Ilustración del mecanismo europeo, no asesoramiento jurídico. Comprueba la transposición exacta y los posibles topes nacionales (como los 60 días de Bélgica) para tu país.
Esto ilustra el mecanismo de la Directiva 2011/7/UE: no es asesoramiento jurídico ni un cálculo exacto para un caso concreto. La transposición precisa, la moneda y las eventuales particularidades nacionales (como el tope duro de 60 días en Bélgica) varían de un país a otro. Ante la duda, consulta las reglas de tu propio Estado miembro.
Lo que la calculadora sí enseña: los intereses y la indemnización corren automáticamente, los pida alguien o no. En la mayoría de las facturas vencidas de la hostelería no se reclama ni un céntimo de ninguno de los dos — no porque la ley no lo permita, sino porque nadie lo ha buscado nunca.

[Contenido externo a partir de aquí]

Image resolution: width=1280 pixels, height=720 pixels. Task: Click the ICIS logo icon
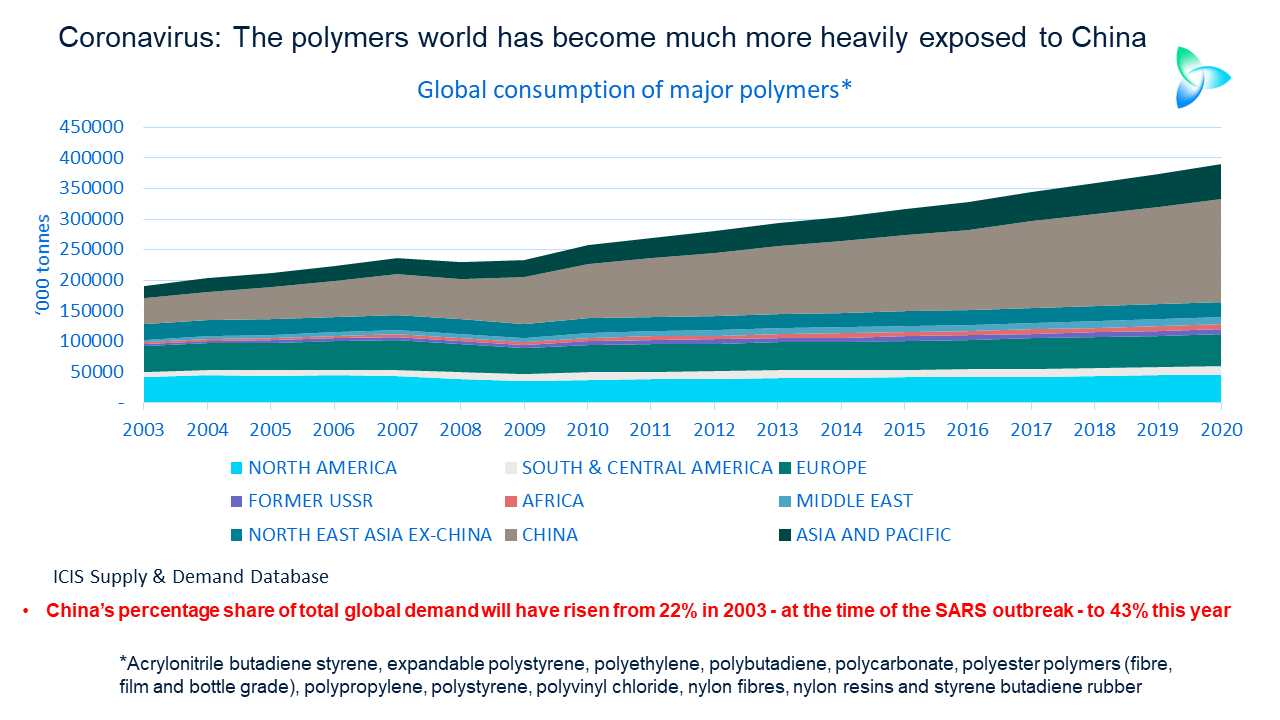pyautogui.click(x=1201, y=77)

Qué hacer en concreto con estas siete cifras
Tres movimientos, según qué lado de la factura estés mirando.
Cuando eres tú quien paga (deudor)
- Revisa tus contratos con proveedores por si hay un plazo superior a 60 días — en Bélgica esa cláusula es nula igualmente; en otros países, simplemente pide revisarla.

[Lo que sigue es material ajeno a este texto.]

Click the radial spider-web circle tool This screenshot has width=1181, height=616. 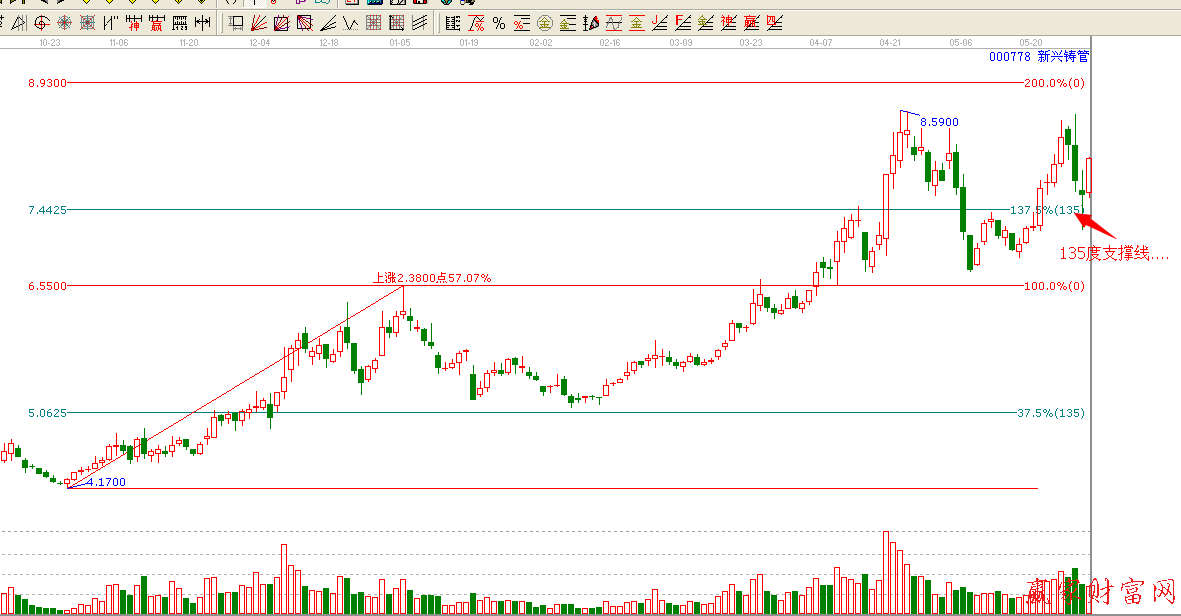pos(64,23)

- Negocia el plazo en lugar de dejarlo correr: 30 días en lugar de 7 suele estar sobre la mesa con una relación de años (ver negociar-proveedores-restaurante.html).

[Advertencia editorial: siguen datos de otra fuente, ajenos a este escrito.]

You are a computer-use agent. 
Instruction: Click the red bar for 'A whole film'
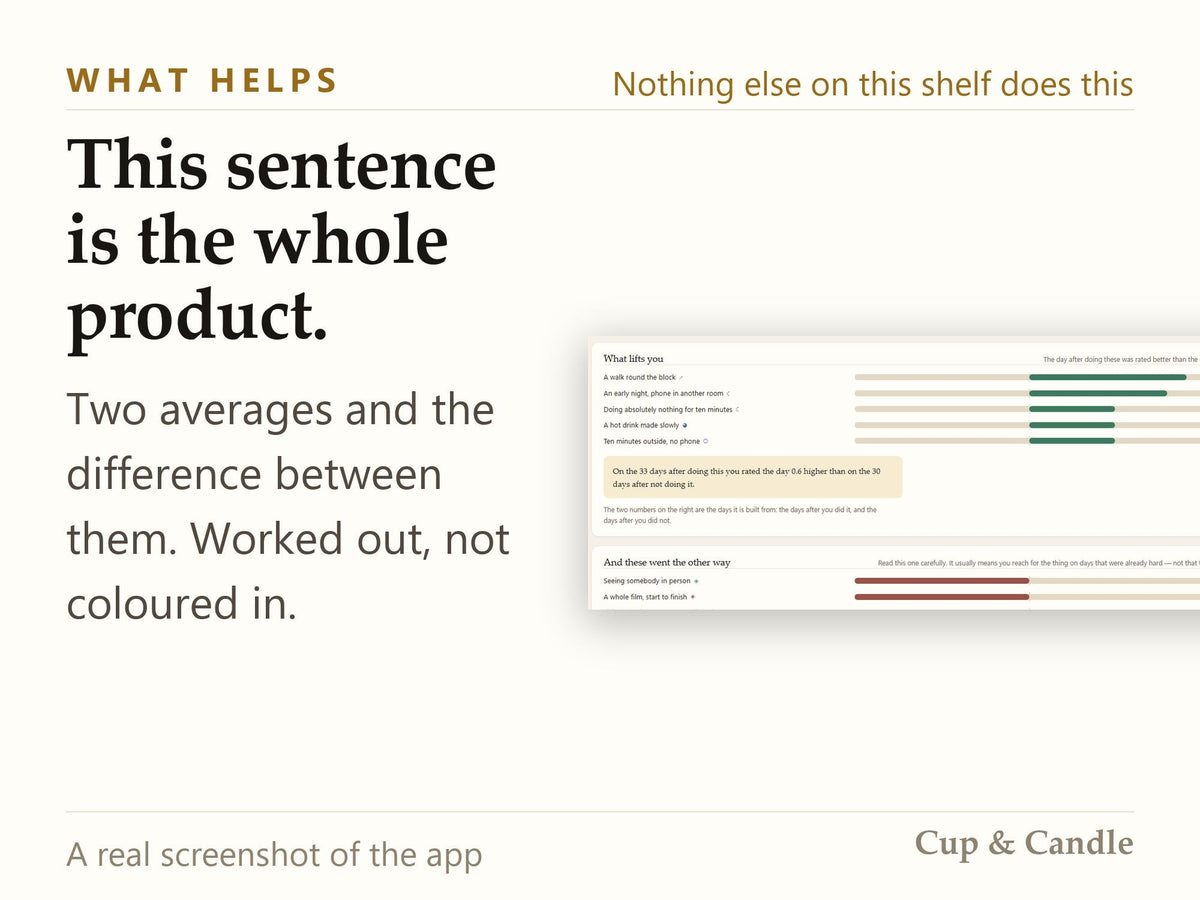[x=941, y=597]
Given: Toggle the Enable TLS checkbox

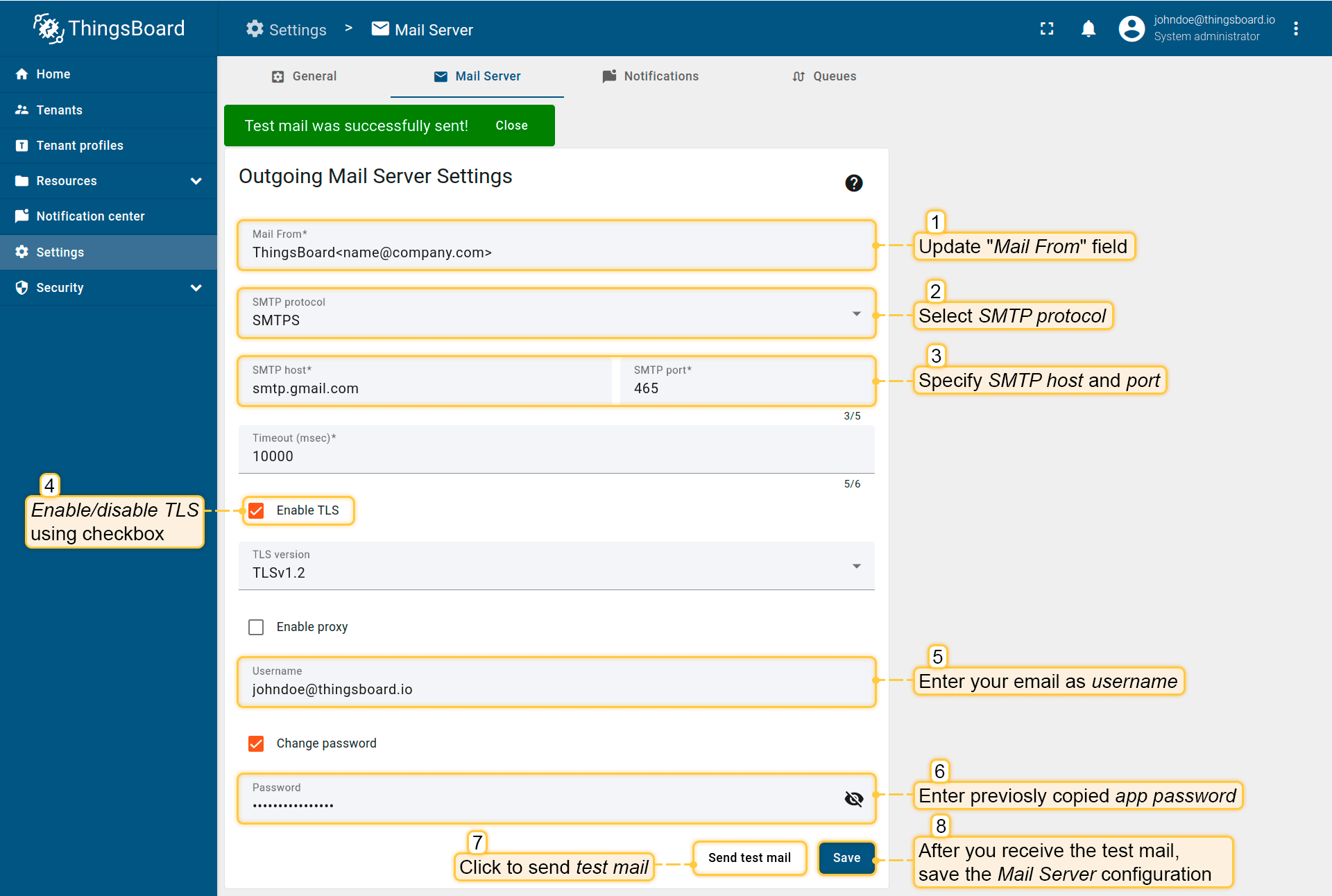Looking at the screenshot, I should (x=256, y=511).
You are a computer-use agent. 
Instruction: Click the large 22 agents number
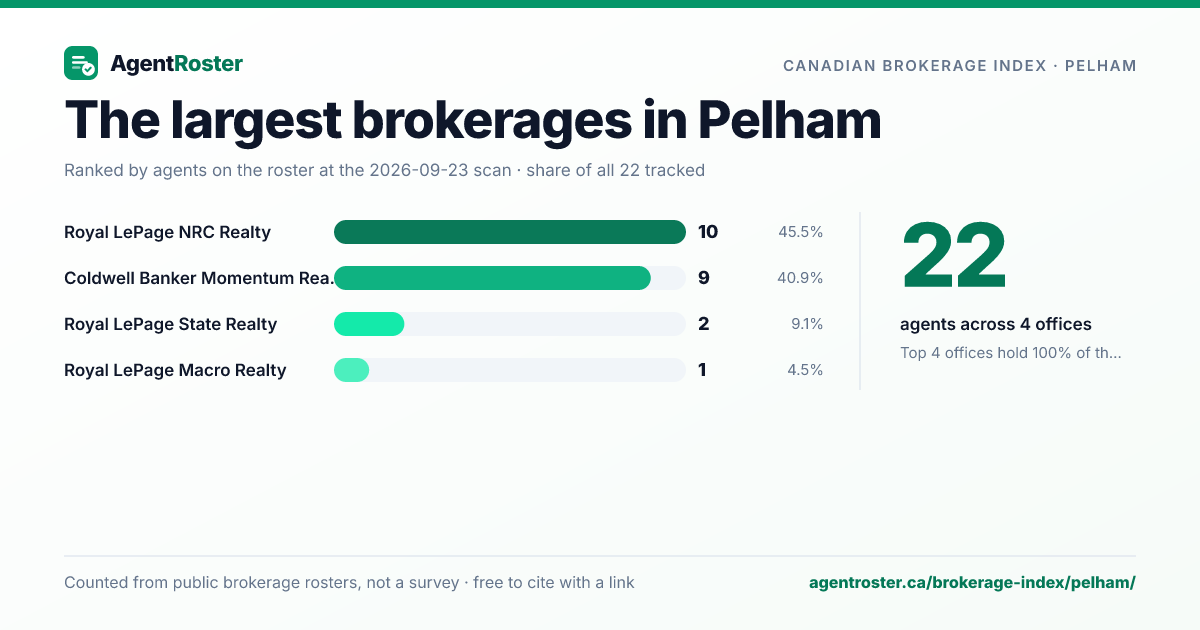coord(954,257)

- Paga dentro del plazo pactado siempre que puedas: un 10,40% de interés sobre una factura pendiente es más caro que la mayoría de las líneas de crédito a corto plazo.
Cuando eres tú quien factura (acreedor)
- Pon los intereses de demora y los 40 € por defecto en tu plantilla de recordatorio, aunque no siempre los apliques: la señal por sí sola suele acelerar el pago.
- Con un cliente que se retrasa de forma estructural (>60 días), reclama de verdad los intereses y la indemnización: no es un gesto agresivo, es lo que la ley ya te concede.
- Deja el plazo de pago escrito de forma expresa en cada presupuesto y contrato de un evento o un catering: un plazo que nadie pactó vuelve directamente a los 30 días.
Ante un conflicto estructural
- Documenta las facturas, los vencimientos y cada recordatorio enviado: es lo que necesita un requerimiento o una reclamación.
- Comprueba si tu país tiene un registro o un mecanismo de denuncia específico (como la lista española de morosos) para los incumplidores crónicos.
- Recurre a un abogado o a una empresa de recobro solo cuando el importe supere lo que eso cuesta — el coste real de cobro se puede reclamar igualmente por encima de los 40 €.
Qué hacer realmente con esto
La idea de este artículo no es que mañana le mandes a cada proveedor moroso un requerimiento con intereses y 40 € de indemnización — con un proveedor con el que tienes buena relación, muchas veces no compensa. La idea es que ahora sabes qué permite la ley, en las dos direcciones: un proveedor que en Bélgica te hace esperar más de 60 días está infringiendo la ley, sin más — y un cliente de catering que se sienta 45 días sobre tu factura ya te debe intereses y 40 €, lo reclames o no.
Del lado del proveedor, gestion-flujo-caja-restaurante.html sigue siendo el sitio donde convertir esto en táctica: negociar 30 días en lugar de 7, o ofrecer un descuento por pronto pago a tus proveedores clave. Del lado del cliente, es simplemente cuestión de poner los intereses de demora y los 40 € por defecto en tu plantilla de recordatorio, para que deje de ser una excepción y se convierta en costumbre.
Dos lados, una sola ley y siete cifras que la mayoría de los hosteleros no han buscado nunca — mientras cada mes ya están sujetos a ellas, en los dos lados de su propia contabilidad.